After announcing his company was abandoning Unity for GNOME, Shuttleworth posted a thank-you note to the Unity community Friday on Google Plus, but added on Saturday:
"I used to think that it was a privilege to serve people who also loved the idea of service, but now I think many members of the free software community are just deeply anti-social types who love to hate on whatever is mainstream. When Windows was mainstream they hated on it. Rationally, Windows does many things well and deserves respect for those. And when Canonical went mainstream, it became the focus of irrational hatred too. The very same muppets would write about how terrible it was that IOS/Android had no competition and then how terrible it was that Canonical was investing in (free software!) compositing and convergence. Fuck that shit."
"The whole Mir hate-fest boggled my mind - it's free software that does something invisible really well. It became a political topic as irrational as climate change or gun control, where being on one side or the other was a sign of tribal allegiance. We have a problem in the community when people choose to hate free software instead of loving that someone cares enough to take their life's work and make it freely available."
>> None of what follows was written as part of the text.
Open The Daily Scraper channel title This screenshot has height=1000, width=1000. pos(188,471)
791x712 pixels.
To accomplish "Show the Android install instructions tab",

Shuttleworth says that "I came to be disgusted with the hate" on Canonical's display server Mir, saying it "changed my opinion of the free software community."
Full story here.
(Score: 2) by fnj on Tuesday April 11 2017, @05:46AM
Oh for god's sake. Just run KDE. It's way, way ahead of Unity in every way. I finally gave up on bug-ridden MATE and switched to KDE. Granted it's sad to see a choice shrivel up and disappear. Thankfully nothing critical is lost in this case. This is what I don't understand: why doesn't some group just take over Unity, anyway? It's not like Shuttleworth has the power to take the code back out of GPL.